### [ИСХОДНЫЙ ТЕКСТ]
========================

Однако в иных случаях Мандельштам обладал удивительной способностью признавать значение тех произведений, которые были ему диаметрально противоположны по духу, и высказываться о них с чрезвычайным одобрением. Лучший пример тому — его отзывы о Велимире Хлебникове и Борисе Пастернаке. То, что пишет о них Мандельштам в статьях «О природе слова», «Vulgata (заметки о поэзии)», «Буря и натиск» и др., навсегда останется среди самых точных суждений, когда-либо произнесенных в отношении этих поэтов, столь не похожих на него самого. Мандельштам не уставал славословить Хлебникова, ясновидца и экспериментатора в области языка, который «погружает нас в самую гущу русского корнесловия, в этимологическую ночь, любезную уму и сердцу умного читателя» (I, 220). Хлебников, по определению Мандельштама, «возится со словами, как крот […] он прорыл в земле ходы для будущего на целое столетие» (I, 222). Хлебников — «великий архаический поэт» (II, 257), «какой-то идиотический Эйнштейн […] Поэзия Хлебникова идиотична — в подлинном, греческом, не оскорбительном значении этого слова» (II, 296). Хлебников создал «огромный всероссийский требник-образник, из которого столетия и столетия будут черпать все, кому не лень» (II, 296).

========================

### [ИСХОДНЫЕ ДАННЫЕ]

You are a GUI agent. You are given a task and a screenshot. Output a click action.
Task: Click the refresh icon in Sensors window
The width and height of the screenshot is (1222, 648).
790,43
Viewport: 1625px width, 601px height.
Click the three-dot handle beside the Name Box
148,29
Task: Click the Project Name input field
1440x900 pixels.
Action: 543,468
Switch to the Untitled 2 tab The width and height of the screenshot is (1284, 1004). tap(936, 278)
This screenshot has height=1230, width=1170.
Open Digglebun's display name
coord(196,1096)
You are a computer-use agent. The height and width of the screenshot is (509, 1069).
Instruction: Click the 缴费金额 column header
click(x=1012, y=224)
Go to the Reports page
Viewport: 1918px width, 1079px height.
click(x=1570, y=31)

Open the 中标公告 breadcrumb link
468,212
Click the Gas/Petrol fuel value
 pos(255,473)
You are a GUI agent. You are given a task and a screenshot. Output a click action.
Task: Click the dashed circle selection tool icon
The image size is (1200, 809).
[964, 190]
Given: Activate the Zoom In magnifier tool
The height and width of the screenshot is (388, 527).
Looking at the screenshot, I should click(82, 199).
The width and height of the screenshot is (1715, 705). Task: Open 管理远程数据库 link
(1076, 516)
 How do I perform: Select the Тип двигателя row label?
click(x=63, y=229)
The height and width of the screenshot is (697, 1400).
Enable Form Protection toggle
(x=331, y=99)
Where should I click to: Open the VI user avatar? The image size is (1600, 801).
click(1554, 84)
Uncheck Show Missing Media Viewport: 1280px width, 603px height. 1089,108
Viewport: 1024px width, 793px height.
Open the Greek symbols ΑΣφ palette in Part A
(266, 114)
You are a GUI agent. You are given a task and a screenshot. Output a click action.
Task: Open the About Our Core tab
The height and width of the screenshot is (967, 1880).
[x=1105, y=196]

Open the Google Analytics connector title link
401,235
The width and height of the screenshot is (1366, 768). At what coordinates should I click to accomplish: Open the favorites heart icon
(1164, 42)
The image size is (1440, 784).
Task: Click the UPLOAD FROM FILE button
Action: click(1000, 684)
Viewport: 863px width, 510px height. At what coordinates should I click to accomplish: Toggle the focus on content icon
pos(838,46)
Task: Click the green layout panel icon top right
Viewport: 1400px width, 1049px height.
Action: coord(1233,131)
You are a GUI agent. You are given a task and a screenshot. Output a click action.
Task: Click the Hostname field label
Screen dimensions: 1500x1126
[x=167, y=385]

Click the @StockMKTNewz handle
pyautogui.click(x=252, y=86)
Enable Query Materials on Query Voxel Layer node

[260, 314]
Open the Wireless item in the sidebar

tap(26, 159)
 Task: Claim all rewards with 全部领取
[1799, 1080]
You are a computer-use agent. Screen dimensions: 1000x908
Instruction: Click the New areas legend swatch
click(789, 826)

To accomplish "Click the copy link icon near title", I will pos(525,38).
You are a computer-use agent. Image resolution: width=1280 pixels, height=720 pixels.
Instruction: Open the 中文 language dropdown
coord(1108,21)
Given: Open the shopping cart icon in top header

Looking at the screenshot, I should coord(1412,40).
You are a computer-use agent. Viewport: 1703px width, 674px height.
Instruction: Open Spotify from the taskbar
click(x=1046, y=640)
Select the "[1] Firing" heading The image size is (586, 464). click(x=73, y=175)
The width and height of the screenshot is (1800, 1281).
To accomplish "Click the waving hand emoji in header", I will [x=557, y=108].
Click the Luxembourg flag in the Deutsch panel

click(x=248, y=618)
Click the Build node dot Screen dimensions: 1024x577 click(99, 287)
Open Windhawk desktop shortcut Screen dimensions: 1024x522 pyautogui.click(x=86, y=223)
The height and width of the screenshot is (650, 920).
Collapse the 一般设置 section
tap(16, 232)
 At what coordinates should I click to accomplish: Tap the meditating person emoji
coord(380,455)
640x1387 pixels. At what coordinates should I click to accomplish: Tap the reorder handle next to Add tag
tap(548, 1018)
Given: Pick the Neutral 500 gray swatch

========================

### [ЗАДАНИЕ A]
Какие статьи Мандельштама упомянуты по названию в тексте о его отзывах на Хлебникова и Пастернака? Перечислите их все.
### [ЗАДАНИЕ B]
Допишите текст об отзывах Мандельштама на Хлебникова и Пастернака, начав сразу после его последнего предложения.

### [ОТВЕТ A]
«О природе слова»; «Vulgata (заметки о поэзии)»; «Буря и натиск».

### [ОТВЕТ B]
Поэзия Пастернака, в особенности его книга «Сестра моя жизнь» (1922), вызвала восхищенный отклик Мандельштама, сопоставимый лишь с восторженной статьей Цветаевой «Световой ливень» (1922): «Стихи Пастернака почитать — горло прочистить, дыханье укрепить, обновить легкие: такие стихи должны быть целебны от туберкулеза. У нас сейчас нет более здоровой поэзии. Это — кумыс после американского молока» (II, 302). Мандельштам решительно подчеркивает свое восхищение обоими поэтами, Хлебниковым и Пастернаком, способствовавшими «обмирщению» русской поэтической речи, и превозносит их «первостепенное» творчество (II, 299–300).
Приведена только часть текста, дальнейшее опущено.